Salid, cominciamo dagli
inizi: quando ti sei scoperto gay? Avevo 13 o 14 anni e ho scoperto di sentirmi attratto dai
ragazzi, le mie prime esperienze le ho avute con coetanei. Sapevo che a
Ramallah c’erano altri gay più grandi di me, ma avevo paura a farmi
vedere insieme a loro. A 18 anni poi ho scoperto l’esistenza della
comunità lgbt di Gerusalemme guardando la tv israeliana.
Come hai conosciuto
Shlomo? Quando vivevo ancora
a Ramallah spesso mi recavo a Gerusalemme ovest per andare a battere
all’Independence Park [luogo dove si chiudono i cortei del gay pride di
Gerusalemme, NdA], ed è lì che ci siamo conosciuti. Per un po’ ho fatto
avanti e indietro da Ramallah, finché i miei non hanno scoperto tutto e
ho deciso di venire a vivere a Gerusalemme, insieme a Shlomo.
Ma come han fatto i tuoi
genitori a scoprire che sei gay? Purtroppo Gerusalemme e Ramallah sono più piccole di quanto
si pensi ed io ho la sfortuna di avere dei parenti anche a Gerusalemme
est, che un giorno mi hanno visto in giro con Shlomo e hanno
immediatamente informato i miei.
Come si vive da
semi-clandestino? È una
condizione di totale incertezza: giro con diversi documenti che in
qualche modo attestano una condizione simile a quella di un rifugiato,
ma nessuno di questi può essere definito un permesso di residenza vero
e proprio; e così se vengo fermato dalla polizia, quasi sempre mi
minacciano di espulsione, dicendo che potrebbero accompagnarmi nei
Territori da un momento all’altro. Fortunatamente vivo e lavoro insieme
a Shlomo, così almeno non ho il problema della casa e del lavoro.
Cosa rischi se torni a
Ramallah? Che uno dei miei
parenti mi uccida. L’unico modo per evitarlo sarebbe di chiedere
perdono ai miei genitori ed uccidere Shlomo, per salvare l’onore della
famiglia. Mio padre è arrivato addirittura a maledirmi. La mia
omosessualità costituisce un fatto ancora più grave per il suo onore da
quando è tornato dal pellegrinaggio alla Mecca, poiché chi ritorna
dalla Mecca acquisisce uno status superiore all’interno della comunità
e deve mostrarsi ancor più pio di prima.
E la polizia palestinese? Potrebbero darmi sicuramente qualche
fastidio, ma il problema più grosso è dato dai miei genitori e dai miei
parenti; ovviamente non potrei rivolgermi alla polizia palestinese se
qualcuno mi facesse del male…
Considerata la tua delicatissima posizione,
che tipo di sentimenti nutri nei confronti di Israele?

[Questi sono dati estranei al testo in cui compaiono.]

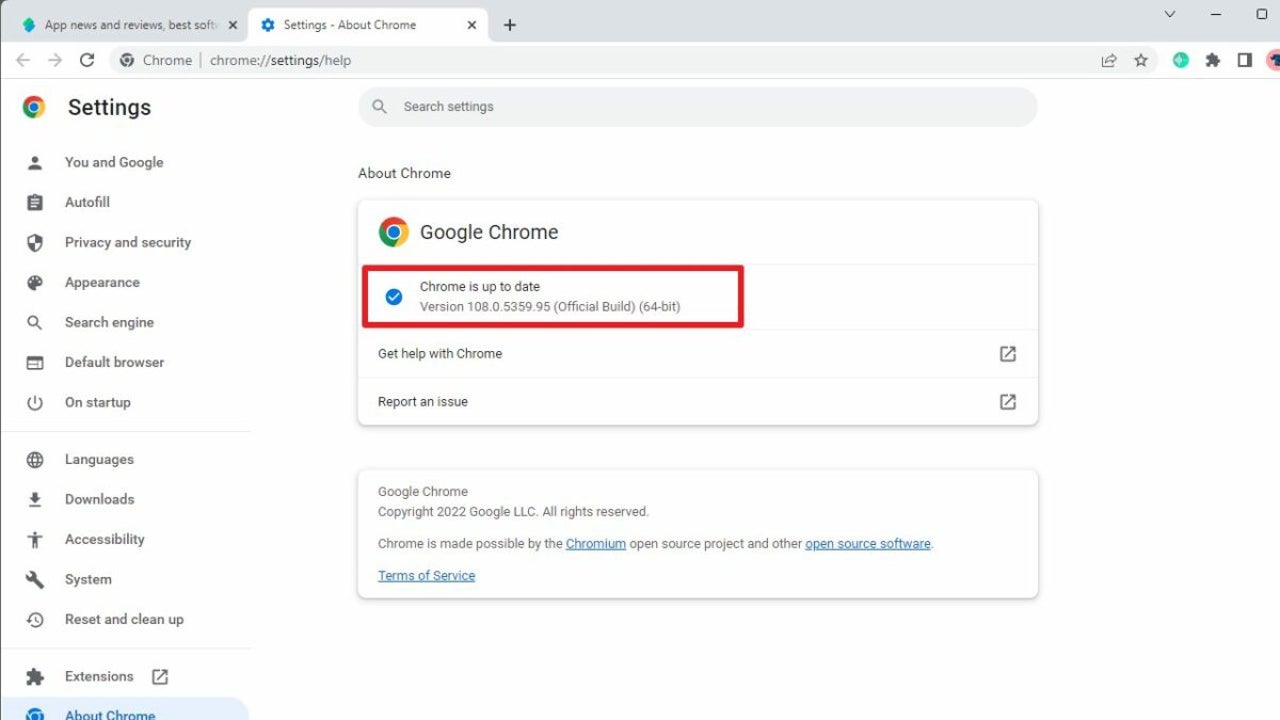
Task: Go to Appearance palette settings
Action: 102,282
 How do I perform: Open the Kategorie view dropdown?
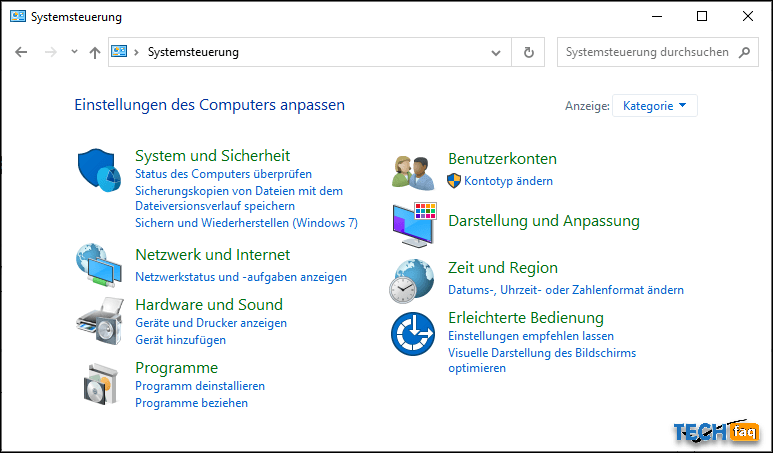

Be', mi sento preso tra due fuochi: da un
lato mi è impossibile tornare a Ramallah, ma dall’altro anche qui non
ho esattamente una vita facile: per ciò che ho detto prima, devo
cercare di non imbattermi nella polizia, altrimenti rischio
l’espulsione. Ad ogni modo, per quello che riguarda Israele nel suo
complesso, penso che si debba distinguere tra il governo Sharon, che
ritengo corrotto, e gli israeliani in generale, con i quali mi
piacerebbe davvero poter vivere in pace; mi piacerebbe davvero poter
considerare gli ebrei alla stregua di miei fratelli. Ma mi sembra che
ciò diventi sempre più difficile, poiché la maggioranza degli
israeliani non fa nulla per la pace.
Ma in Israele hai un rapporto migliore con gli
ebrei o con gli arabi? In
effetti, con gli ebrei, soprattutto all’interno della comunità glbt.
Che ne pensi
dell’occupazione? È una
situazione terribile. La gente non può continuare a vivere in quelle
condizioni. Finché non cesserà l’occupazione, non vedo speranza per
un’evoluzione in senso democratico della nostra società.
Credi che la situazione per le persone
glbt in Palestina potrà mai migliorare? Solo se arriveremo a costituire uno stato autenticamente
sovrano e democratico. Ad oggi la situazione per noi è molto brutta, e
nella migliore delle ipotesi si viene guardati male…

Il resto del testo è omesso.